Die belangte Behörde gab der Berufung der Beschwerdeführerin mit dem angefochtenen Bescheid im entscheidungswesentlichen Punkt keine Folge. Aus der von der Beschwerdeführerin ins Treffen geführten Vorschrift des § 796 ABGB sei für sie nichts zu gewinnen, da der Erblasser durch das Rentenlegat für sie hinreichend Vorsorge getroffen habe. Wenn auch § 796 ABGB vom mangelnden anständigen Unterhalt spreche, so könne im gegenständlichen Fall dies bei der Beschwerdeführerin keine Anwendung finden. Der Erblasser habe der Beschwerdeführerin nicht nur die erwähnten Legate ausgesetzt, vielmehr seien ihr auch unmittelbar infolge des Ablebens ihres Gatten eine Versicherungssumme in der Höhe von S 155.520,-- sowie ein Bausparbetrag in der Höhe von S 40.352,50 zugeflossen. Bei dieser Sachlage bestehe eine Unterhaltsverpflichtung des zum Universalerben eingesetzten Adoptivsohnes aus dem Titel des "mangelnden anständigen Unterhalts" nicht. Es vermöge somit auch das Zurechnungsverbot des § 29 Z. 1 EStG 1972 nicht einzugreifen. Dem Hinweis, daß die Rente ausdrücklich zum Unterhalt der Beschwerdeführerin bestimmt worden sei, müsse entgegengehalten werden, daß der Erbe als Erfüller des Vermächtnisses durch das Testament zu einer Leistung verpflichtet worden sei, die mit der Übernahme des väterlichen Grundbesitzes und Betriebsvermögens in einem gewissen Zusammenhang stehe, sodaß schon deshalb nicht von einer auf gesetzlicher Grundlage beruhenden Unterhaltsleistung die Rede sein könne. Die Verpflichtung zur Rentenzahlung treffe den Erben vielmehr aus dem Rechtsgrund der Annahme der Erbschaft. Es liege eine Versorgungsrente und nicht, wie die Beschwerdeführerin meine, eine Unterhaltsrente vor.

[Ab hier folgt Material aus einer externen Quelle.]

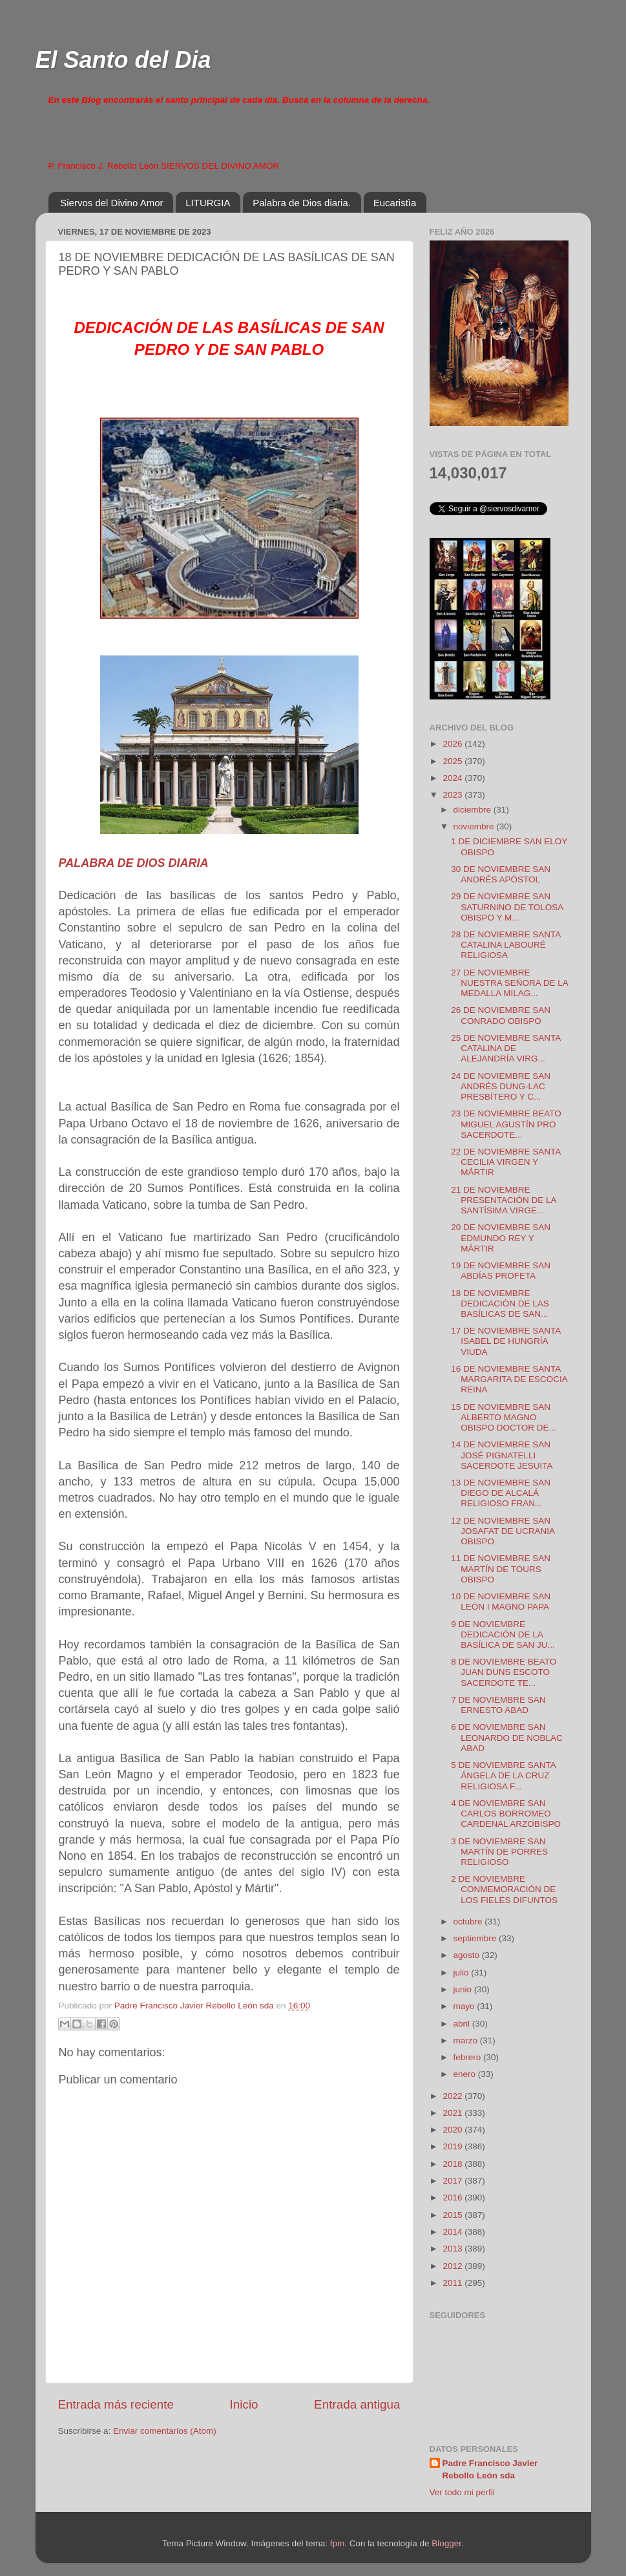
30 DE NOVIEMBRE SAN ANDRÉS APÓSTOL (500, 874)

Die vorliegende Beschwerde macht inhaltliche Rechtswidrigkeit des angefochtenen Bescheides geltend, wobei sich die Beschwerdeausführungen im wesentlichen mit dem Berufungsvorbringen decken. Der Verwaltungsgerichtshof hat über die Beschwerde erwogen:

Gemäß § 20 Abs. 1 EStG 1972 in der Fassung des Abgabenänderungsgesetzes 1975, BGBl. Nr. 636, dürfen weder bei den einzelnen Einkunftsarten noch vom Gesamtbetrag der Einkünfte

abgezogen werden: ......

4) freiwillige Zuwendungen und Zuwendungen an gesetzlich unterhaltsberechtigte Personen, auch wenn die Zuwendungen auf einer den Zuwendenden verpflichtenden Vereinbarung beruhen; derartige Zuwendungen sind auch nach § 18 Abs. 1 Z. 1 EStG 1972 nicht abzugsfähig.

In der ursprünglichen Fassung des Einkommensteuergesetzes 1972 war diese Ziffer 4 als Z. 3 des § 20 Abs. 1 gereiht.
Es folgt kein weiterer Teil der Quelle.